** WHAT YOU ARE ASKED TO DO **
In the records below, find every line that contains "Enable" and list it.

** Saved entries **
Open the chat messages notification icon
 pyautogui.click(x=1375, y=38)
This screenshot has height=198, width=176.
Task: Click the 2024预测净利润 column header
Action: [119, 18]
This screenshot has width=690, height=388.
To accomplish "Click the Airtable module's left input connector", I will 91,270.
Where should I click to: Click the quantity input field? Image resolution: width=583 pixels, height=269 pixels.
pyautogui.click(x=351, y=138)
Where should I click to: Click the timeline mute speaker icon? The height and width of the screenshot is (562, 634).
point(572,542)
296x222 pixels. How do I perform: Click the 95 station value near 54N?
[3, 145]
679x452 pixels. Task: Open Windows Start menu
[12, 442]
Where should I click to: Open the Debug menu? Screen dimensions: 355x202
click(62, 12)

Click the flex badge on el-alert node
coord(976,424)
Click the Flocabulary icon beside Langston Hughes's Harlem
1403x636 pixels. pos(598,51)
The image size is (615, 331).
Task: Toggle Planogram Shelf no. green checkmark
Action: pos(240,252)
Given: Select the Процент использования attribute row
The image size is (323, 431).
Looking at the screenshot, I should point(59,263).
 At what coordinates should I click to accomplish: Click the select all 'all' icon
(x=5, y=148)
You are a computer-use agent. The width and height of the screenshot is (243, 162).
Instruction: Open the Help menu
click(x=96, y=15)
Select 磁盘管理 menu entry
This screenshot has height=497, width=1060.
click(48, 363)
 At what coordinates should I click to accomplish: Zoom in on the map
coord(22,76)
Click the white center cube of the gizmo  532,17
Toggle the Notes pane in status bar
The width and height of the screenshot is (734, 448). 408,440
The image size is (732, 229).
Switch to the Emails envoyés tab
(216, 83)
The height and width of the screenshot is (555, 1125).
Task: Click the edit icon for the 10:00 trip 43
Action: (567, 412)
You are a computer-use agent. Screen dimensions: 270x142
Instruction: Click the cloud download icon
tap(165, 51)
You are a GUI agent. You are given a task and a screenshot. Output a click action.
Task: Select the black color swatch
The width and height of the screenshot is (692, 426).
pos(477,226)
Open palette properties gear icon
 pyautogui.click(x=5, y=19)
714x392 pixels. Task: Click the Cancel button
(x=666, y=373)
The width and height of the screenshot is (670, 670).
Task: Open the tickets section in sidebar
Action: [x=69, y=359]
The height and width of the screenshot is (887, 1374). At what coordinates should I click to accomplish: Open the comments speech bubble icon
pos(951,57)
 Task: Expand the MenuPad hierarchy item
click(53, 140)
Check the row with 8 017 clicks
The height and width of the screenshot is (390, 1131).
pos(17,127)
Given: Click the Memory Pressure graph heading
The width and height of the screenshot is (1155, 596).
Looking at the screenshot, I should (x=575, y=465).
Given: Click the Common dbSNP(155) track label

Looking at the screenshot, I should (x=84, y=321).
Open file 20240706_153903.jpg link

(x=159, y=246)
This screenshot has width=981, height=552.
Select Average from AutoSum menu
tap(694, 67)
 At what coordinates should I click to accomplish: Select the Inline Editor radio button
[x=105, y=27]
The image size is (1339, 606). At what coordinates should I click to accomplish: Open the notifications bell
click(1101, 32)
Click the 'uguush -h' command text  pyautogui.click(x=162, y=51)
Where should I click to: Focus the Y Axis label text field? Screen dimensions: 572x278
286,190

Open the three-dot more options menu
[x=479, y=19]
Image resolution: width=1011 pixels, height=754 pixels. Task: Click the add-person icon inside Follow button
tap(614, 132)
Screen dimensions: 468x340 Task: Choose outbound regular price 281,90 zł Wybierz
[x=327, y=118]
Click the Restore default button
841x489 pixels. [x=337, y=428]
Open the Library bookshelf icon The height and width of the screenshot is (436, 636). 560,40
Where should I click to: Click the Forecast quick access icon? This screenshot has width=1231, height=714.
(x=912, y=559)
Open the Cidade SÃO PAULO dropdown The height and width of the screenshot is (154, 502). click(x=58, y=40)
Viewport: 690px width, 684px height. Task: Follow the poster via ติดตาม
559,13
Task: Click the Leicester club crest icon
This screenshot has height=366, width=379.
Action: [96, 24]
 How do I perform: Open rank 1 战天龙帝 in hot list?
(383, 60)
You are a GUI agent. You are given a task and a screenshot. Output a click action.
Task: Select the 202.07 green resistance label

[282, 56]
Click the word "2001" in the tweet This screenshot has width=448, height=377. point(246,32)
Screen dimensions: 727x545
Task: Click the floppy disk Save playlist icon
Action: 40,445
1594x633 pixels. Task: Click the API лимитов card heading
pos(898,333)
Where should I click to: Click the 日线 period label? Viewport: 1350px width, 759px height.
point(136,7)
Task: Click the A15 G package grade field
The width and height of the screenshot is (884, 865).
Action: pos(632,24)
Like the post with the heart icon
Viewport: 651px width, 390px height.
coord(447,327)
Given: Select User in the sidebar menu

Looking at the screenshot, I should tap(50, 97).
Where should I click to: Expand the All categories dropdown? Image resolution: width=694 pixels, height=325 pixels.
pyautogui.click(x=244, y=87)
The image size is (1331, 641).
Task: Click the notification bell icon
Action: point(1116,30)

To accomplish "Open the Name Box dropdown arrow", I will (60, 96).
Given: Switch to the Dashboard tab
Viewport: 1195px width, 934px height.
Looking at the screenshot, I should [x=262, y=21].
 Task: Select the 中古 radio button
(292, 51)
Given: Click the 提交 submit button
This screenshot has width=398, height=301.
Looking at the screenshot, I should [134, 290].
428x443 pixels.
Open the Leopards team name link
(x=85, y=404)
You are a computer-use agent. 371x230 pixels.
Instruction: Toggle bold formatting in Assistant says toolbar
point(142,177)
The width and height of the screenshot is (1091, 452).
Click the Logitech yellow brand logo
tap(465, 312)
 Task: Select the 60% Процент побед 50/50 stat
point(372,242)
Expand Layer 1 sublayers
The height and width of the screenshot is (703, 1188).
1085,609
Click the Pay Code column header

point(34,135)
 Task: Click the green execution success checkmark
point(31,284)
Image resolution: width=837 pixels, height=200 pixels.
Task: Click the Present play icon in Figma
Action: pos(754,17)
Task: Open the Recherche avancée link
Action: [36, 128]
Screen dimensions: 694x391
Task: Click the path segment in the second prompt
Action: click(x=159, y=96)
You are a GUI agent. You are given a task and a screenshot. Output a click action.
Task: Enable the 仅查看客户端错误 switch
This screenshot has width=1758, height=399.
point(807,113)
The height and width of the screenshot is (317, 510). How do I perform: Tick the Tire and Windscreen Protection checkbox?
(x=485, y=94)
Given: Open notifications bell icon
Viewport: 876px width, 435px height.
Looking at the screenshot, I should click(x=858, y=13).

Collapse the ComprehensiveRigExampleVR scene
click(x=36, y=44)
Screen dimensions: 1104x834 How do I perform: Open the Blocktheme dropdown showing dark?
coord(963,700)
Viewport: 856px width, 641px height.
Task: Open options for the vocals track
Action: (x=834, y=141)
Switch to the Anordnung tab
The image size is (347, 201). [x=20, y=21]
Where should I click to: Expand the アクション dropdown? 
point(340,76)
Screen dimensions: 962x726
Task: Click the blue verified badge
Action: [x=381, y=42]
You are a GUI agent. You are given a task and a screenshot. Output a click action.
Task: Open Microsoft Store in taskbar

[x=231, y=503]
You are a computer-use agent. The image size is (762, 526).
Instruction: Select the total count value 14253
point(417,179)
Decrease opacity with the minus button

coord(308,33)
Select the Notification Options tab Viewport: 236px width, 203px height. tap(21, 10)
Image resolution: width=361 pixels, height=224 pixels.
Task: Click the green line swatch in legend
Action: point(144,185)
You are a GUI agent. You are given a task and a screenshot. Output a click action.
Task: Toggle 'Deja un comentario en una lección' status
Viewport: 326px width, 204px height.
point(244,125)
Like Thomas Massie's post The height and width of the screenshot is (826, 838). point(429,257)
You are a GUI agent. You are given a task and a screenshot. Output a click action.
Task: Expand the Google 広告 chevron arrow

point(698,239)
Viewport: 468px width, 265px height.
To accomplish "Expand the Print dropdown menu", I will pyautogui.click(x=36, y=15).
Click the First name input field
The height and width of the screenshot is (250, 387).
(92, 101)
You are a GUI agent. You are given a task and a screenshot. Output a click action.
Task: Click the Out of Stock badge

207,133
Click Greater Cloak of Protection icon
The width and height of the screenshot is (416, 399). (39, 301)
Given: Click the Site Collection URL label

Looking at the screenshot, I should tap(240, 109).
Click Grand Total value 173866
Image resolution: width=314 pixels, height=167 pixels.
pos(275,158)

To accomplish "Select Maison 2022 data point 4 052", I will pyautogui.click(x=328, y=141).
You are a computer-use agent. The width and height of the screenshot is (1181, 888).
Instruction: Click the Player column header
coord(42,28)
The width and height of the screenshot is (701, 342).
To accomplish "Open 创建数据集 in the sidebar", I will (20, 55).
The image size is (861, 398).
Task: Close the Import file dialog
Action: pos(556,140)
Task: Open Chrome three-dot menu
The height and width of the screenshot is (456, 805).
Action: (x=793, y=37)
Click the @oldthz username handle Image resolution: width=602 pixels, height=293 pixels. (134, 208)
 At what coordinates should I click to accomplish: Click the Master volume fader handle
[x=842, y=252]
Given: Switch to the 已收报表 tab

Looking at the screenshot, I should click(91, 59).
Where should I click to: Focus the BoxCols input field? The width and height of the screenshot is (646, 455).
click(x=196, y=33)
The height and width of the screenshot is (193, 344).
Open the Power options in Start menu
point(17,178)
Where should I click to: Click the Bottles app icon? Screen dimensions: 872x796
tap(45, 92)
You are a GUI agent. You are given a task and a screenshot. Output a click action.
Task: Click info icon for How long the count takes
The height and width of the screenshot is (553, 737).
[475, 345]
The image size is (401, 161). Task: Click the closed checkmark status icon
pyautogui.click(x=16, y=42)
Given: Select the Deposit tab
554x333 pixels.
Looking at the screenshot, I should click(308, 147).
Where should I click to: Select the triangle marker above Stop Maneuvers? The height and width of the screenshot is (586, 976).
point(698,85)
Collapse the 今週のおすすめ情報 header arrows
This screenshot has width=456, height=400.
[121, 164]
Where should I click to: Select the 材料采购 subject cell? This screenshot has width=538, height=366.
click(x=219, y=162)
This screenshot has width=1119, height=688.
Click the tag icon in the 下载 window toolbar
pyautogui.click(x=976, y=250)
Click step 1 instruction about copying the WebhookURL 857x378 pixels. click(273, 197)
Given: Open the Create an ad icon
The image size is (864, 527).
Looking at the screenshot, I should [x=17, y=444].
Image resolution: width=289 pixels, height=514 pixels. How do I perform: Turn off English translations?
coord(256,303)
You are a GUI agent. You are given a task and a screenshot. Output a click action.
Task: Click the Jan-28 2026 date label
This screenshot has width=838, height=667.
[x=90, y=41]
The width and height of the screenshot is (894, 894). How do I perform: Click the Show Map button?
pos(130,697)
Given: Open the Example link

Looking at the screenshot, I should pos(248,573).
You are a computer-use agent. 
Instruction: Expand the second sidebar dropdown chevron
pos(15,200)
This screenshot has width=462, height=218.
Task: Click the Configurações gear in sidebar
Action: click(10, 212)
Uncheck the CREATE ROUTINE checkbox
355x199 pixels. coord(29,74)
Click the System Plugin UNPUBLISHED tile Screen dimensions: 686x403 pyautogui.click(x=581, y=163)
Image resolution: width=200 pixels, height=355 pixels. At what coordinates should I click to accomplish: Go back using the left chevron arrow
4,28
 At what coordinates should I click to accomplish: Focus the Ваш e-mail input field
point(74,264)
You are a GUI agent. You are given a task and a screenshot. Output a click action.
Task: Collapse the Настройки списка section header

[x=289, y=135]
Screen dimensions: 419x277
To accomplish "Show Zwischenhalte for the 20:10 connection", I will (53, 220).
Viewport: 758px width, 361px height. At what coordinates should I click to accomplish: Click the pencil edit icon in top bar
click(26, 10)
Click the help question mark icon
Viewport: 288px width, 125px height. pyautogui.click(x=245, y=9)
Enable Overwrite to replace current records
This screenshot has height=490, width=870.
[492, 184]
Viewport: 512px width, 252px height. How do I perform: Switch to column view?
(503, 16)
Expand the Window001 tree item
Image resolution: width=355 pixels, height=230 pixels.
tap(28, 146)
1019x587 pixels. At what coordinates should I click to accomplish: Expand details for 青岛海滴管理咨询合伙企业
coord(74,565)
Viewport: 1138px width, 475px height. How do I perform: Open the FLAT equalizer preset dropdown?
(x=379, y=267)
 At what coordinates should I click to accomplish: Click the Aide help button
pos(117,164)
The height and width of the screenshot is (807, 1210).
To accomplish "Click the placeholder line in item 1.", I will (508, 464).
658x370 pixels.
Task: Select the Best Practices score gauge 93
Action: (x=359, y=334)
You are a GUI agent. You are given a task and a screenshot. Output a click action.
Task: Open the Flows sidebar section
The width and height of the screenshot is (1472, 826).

** EXPECTED ANSWER **
Task: Enable the 仅查看客户端错误 switch
Enable Overwrite to replace current records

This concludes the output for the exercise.